[[ DATA SUPPLIED open ]]

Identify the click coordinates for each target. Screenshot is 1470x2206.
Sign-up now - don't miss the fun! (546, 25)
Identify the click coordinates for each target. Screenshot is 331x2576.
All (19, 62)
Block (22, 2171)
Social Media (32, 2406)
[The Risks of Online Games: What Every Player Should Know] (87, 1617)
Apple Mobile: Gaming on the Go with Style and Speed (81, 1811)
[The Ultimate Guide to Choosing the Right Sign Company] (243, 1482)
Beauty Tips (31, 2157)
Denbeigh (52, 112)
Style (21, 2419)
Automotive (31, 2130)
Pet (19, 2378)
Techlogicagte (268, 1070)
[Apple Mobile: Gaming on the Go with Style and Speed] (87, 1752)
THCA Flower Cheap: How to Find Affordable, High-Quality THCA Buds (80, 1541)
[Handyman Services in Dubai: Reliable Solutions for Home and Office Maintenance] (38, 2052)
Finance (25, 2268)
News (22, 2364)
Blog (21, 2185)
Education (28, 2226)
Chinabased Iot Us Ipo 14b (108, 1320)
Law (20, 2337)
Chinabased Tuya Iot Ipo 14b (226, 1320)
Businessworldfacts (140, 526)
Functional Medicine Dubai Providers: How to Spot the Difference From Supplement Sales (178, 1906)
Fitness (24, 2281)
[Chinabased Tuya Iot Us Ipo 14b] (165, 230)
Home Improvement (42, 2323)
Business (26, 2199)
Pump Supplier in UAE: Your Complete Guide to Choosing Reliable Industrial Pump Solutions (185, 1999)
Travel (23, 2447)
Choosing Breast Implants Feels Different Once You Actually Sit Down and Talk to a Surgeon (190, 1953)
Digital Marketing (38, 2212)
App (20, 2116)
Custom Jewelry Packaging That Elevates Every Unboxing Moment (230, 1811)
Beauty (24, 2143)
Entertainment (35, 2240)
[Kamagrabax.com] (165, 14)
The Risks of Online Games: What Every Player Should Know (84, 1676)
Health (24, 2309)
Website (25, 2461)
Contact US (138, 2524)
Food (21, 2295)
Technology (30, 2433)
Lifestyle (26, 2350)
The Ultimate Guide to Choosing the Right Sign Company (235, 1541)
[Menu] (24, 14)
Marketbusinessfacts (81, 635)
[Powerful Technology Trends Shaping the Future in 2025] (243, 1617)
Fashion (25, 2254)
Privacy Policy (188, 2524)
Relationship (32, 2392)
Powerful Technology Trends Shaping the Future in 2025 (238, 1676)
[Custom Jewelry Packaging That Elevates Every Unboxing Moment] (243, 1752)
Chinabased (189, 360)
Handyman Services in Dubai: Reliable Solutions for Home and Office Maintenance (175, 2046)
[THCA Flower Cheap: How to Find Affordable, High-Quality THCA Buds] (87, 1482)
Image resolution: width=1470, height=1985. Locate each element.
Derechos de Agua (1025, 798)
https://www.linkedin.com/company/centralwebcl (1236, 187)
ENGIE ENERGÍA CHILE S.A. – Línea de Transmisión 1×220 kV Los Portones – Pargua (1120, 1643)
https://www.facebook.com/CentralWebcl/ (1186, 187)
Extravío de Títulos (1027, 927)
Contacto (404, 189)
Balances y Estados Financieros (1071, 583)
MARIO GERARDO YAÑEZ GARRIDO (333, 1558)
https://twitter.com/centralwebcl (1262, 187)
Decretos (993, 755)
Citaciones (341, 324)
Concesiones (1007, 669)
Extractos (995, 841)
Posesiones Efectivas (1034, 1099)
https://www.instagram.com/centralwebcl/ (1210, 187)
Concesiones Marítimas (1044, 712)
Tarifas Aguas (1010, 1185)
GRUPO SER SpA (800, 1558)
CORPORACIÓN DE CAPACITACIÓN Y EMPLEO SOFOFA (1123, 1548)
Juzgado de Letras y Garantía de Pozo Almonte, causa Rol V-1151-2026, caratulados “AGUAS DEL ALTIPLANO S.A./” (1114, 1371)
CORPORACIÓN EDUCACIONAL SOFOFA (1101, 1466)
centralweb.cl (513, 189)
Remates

[[ DATA SUPPLIED closed ]]

WORK ITEM: Which lines above include the word "Risks"? Show each one.

THE COMPLETED TASK:
[The Risks of Online Games: What Every Player Should Know] (87, 1617)
The Risks of Online Games: What Every Player Should Know (84, 1676)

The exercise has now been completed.